Assignment
Wherever "ThePhotographersGarage" appears in the records below, copy the line that holds it.

Stored items
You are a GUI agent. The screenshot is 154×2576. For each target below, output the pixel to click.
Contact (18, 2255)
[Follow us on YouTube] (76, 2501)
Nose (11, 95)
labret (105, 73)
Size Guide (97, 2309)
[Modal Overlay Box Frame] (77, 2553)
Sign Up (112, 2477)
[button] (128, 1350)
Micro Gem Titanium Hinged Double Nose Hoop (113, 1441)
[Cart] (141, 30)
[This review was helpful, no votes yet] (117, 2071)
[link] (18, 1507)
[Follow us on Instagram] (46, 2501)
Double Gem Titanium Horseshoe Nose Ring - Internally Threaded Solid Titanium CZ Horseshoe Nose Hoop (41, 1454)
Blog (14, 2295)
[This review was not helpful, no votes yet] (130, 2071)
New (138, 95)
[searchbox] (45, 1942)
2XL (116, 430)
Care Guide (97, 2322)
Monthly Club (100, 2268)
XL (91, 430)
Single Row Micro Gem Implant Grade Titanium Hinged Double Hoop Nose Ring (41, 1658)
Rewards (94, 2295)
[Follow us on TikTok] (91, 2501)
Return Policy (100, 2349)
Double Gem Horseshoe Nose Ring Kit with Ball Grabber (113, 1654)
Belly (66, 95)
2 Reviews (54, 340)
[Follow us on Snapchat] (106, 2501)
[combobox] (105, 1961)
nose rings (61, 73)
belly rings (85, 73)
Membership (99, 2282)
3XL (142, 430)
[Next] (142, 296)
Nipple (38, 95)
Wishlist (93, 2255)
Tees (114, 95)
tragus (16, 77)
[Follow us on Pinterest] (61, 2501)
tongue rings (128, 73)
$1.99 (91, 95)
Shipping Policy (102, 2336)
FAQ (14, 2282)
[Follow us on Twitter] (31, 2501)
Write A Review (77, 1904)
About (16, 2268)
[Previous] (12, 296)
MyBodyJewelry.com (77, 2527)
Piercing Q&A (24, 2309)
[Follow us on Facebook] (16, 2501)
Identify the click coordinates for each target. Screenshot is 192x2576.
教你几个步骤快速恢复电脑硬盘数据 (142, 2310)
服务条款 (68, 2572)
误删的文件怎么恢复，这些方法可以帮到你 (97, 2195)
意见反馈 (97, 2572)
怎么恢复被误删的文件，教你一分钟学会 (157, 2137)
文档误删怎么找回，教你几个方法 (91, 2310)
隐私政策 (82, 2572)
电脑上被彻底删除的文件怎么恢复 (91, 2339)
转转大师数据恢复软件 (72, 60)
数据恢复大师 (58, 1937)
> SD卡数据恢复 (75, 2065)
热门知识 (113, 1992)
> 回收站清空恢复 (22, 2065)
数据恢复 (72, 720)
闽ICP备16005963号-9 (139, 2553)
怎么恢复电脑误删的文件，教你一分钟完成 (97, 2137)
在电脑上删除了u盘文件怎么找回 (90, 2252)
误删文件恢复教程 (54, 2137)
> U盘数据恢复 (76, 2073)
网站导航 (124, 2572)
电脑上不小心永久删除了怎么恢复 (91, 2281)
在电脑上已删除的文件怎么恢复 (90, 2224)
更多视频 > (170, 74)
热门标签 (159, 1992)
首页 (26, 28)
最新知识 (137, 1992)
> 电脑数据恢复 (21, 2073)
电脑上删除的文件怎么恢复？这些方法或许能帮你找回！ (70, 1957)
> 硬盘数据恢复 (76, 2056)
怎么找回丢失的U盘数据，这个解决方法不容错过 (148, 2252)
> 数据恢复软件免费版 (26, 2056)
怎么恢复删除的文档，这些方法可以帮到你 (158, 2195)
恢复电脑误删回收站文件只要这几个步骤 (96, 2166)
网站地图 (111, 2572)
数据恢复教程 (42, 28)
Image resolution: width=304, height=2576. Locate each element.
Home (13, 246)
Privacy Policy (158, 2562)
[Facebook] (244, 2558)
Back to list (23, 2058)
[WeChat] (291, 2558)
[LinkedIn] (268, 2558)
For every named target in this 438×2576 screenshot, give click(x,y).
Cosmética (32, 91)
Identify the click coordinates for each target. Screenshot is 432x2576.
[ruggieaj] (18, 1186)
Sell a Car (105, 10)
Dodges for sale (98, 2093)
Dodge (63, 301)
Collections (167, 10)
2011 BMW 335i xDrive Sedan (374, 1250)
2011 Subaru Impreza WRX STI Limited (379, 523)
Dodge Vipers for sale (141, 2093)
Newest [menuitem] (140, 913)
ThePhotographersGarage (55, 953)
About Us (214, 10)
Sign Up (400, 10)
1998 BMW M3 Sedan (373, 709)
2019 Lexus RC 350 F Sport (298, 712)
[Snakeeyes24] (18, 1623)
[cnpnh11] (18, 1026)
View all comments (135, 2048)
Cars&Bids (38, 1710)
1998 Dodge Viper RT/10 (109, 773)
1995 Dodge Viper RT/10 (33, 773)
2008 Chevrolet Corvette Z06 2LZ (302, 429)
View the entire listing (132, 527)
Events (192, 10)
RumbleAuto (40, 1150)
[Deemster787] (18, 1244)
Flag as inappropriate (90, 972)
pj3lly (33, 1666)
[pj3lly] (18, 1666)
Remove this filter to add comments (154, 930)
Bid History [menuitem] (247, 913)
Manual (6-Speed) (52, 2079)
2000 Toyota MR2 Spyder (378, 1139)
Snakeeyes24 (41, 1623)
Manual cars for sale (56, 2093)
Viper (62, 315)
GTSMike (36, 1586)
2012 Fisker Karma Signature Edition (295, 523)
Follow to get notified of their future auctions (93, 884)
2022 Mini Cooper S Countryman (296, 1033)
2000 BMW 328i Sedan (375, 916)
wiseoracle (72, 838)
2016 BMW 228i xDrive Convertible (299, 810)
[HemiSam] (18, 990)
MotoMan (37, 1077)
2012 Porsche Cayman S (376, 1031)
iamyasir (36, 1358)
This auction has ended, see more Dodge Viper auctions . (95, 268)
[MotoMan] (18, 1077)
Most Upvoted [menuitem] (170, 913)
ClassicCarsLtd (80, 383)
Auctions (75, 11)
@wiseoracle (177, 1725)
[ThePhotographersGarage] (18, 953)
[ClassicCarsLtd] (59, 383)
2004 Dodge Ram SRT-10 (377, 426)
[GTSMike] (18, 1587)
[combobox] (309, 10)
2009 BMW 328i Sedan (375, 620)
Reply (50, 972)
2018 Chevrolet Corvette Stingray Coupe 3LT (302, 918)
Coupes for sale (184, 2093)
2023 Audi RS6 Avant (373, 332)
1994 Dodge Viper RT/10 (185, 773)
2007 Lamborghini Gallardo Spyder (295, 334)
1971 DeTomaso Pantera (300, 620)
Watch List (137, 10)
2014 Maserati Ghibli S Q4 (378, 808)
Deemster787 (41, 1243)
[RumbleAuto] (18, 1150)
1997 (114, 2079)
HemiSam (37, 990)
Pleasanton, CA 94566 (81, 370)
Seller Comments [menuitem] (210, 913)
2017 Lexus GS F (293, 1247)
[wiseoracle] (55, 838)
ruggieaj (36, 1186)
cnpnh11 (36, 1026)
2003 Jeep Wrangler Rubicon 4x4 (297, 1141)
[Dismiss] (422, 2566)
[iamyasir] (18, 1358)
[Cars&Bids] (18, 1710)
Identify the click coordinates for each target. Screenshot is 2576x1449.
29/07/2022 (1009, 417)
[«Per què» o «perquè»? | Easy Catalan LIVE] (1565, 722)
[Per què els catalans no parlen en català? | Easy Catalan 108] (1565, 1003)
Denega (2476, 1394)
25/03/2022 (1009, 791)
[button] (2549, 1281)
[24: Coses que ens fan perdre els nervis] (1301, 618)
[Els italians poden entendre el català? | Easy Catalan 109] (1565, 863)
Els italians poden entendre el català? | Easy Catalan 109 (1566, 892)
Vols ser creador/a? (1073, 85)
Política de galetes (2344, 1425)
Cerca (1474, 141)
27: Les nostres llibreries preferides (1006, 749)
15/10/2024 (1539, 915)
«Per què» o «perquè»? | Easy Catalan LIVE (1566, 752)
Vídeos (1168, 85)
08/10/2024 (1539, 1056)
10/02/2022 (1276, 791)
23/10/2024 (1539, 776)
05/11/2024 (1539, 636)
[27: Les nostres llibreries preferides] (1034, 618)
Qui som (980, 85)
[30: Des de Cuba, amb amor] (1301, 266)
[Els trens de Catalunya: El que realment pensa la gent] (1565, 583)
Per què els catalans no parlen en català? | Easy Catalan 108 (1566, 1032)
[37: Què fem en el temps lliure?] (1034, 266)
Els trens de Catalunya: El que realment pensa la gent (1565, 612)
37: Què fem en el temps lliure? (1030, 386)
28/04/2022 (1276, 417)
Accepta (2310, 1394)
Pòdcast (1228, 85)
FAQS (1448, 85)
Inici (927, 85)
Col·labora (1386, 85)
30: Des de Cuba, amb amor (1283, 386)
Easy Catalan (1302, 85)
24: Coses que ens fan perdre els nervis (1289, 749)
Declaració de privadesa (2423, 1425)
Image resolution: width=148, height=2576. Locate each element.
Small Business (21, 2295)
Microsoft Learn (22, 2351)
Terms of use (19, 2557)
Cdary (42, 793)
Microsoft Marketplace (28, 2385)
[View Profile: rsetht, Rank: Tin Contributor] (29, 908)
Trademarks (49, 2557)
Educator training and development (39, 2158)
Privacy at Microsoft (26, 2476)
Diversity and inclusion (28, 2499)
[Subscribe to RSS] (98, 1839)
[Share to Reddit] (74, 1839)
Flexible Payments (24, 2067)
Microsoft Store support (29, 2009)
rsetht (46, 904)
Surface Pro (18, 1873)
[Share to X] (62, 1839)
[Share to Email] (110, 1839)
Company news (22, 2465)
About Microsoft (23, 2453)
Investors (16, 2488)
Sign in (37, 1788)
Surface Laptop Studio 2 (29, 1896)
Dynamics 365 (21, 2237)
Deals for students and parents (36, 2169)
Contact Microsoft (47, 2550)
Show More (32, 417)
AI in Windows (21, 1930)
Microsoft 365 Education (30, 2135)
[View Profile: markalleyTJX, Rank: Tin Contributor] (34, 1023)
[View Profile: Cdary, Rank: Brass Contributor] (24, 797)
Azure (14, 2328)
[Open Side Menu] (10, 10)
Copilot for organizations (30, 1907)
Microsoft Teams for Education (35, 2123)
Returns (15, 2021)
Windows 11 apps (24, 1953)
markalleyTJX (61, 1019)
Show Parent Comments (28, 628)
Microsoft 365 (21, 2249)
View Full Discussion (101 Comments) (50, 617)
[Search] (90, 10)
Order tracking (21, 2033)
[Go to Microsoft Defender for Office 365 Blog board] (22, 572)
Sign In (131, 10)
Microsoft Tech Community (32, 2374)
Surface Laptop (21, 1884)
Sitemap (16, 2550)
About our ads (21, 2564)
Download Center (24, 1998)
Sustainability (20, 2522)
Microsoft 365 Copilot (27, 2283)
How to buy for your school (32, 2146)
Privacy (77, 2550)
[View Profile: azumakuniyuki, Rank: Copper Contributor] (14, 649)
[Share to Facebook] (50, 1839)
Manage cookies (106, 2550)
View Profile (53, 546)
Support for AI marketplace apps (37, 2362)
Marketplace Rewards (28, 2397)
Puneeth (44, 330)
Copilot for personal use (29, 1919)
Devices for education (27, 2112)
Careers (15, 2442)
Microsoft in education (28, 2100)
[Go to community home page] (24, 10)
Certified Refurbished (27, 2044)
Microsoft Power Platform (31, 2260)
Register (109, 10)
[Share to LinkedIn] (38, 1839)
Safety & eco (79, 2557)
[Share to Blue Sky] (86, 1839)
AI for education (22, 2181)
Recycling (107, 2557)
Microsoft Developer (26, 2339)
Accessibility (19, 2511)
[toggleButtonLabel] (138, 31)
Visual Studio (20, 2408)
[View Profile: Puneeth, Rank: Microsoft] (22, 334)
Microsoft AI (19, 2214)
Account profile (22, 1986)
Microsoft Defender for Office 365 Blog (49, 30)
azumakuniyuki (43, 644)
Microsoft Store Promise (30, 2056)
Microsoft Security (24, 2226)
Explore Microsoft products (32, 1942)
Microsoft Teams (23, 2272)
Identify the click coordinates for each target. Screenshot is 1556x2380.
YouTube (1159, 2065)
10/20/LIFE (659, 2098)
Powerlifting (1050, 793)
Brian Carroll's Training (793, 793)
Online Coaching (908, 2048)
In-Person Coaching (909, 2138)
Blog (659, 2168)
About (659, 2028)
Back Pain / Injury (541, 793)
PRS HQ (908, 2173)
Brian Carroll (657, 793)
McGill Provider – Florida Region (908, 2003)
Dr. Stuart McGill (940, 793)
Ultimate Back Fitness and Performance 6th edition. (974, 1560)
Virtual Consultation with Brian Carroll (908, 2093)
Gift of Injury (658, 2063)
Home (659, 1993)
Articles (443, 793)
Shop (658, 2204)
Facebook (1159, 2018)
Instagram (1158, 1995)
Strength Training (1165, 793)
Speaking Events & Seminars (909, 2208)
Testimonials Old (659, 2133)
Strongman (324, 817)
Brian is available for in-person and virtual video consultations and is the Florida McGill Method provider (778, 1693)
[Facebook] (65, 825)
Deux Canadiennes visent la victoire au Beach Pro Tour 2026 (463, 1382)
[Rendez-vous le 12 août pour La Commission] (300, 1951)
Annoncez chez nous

Task answer
ThePhotographersGarage (55, 953)
[ThePhotographersGarage] (18, 953)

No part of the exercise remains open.